There is no claim by the commission that plaintiffs were discharged because of incompetency. Even so, by providing a probationary period of one year when employees are hired, the purpose of the veterans' preference act, in absence of a claim of incompetency, could be defeated. The commission relies, among other authorities, on Walkling v. Smith, 276 Mich. 193, in which the Court said:
"Employment, designated temporary in authorization and appointment, and accepted, negatives permanency and reserves the right of determination by the employer as to time of continuance."
However, that case is distinguishable for the reason that in the instant one, according to the facts as found by the prosecutor, plaintiffs did not accept temporary employment. There is competent testimony in the record to support this finding.

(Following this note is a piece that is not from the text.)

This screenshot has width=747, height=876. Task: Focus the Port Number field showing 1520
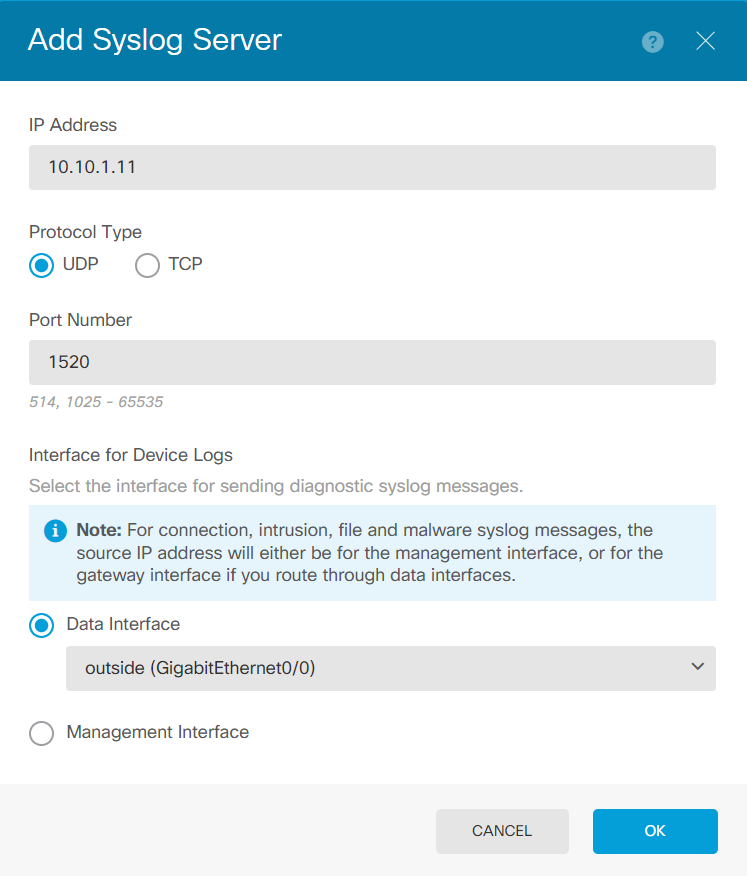coord(372,362)
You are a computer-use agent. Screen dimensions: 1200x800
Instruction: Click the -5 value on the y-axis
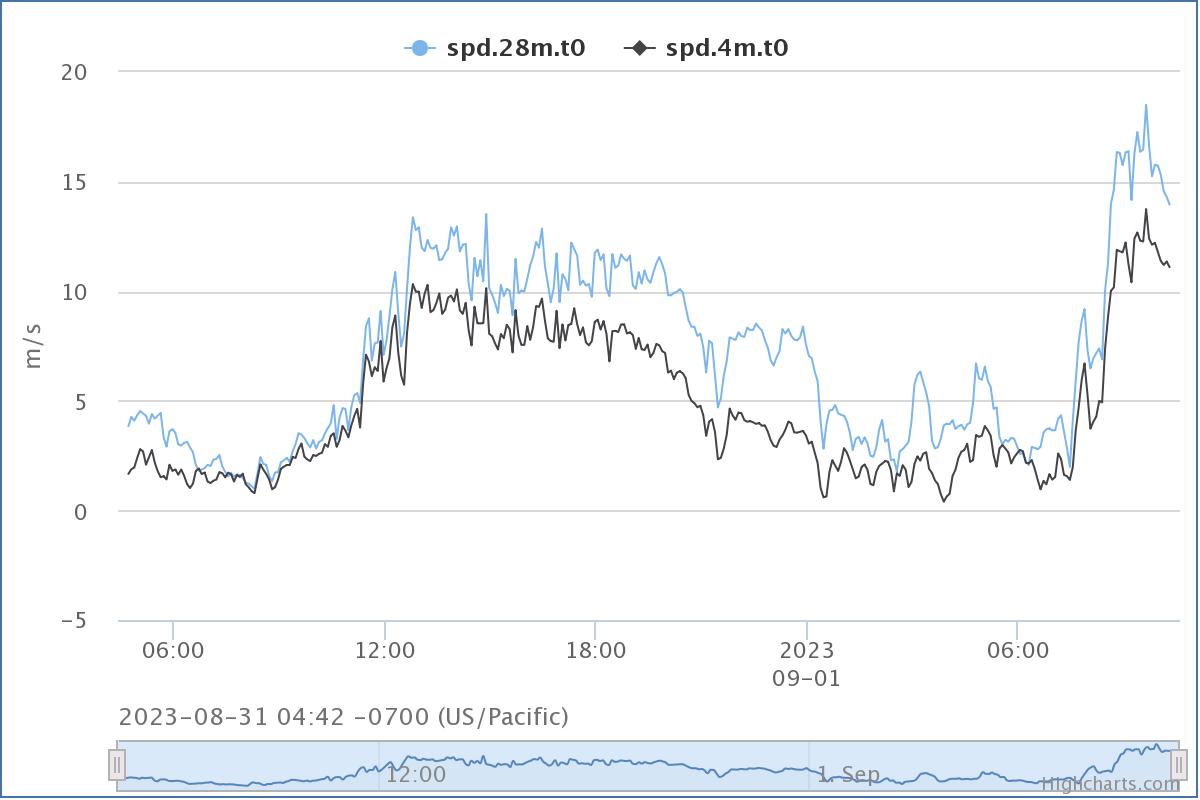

Brand v. Common Council of the City of Detroit, 271 Mich. 221, also relied upon by the commission, is *Page 658 a case where the position claimant had been holding, and was competent to hold, was abolished and no new person was appointed in his place. Nor are the conditions imposed by Smith v. FlintCity Commission, 258 Mich. 698, present in the instant case. The positions held by plaintiffs were not abolished, as is evidenced by nonveterans still performing the same work that they had been doing. It also clearly appears that there was no lack of work of the nature being performed by them at the time they were discharged. We do not hold that the commission is to be prevented from "screening" their men, that being essential to efficient operation.
We are constrained, however, to hold, in the absence of any showing of incompetency or lack of work, that the prosecuting attorney of Genesee county reached the proper conclusion under the evidence presented to him, that his order that plaintiffs must be reinstated to the positions they held prior to their discharge should be affirmed. This, however, without costs, no brief having been filed by appellees.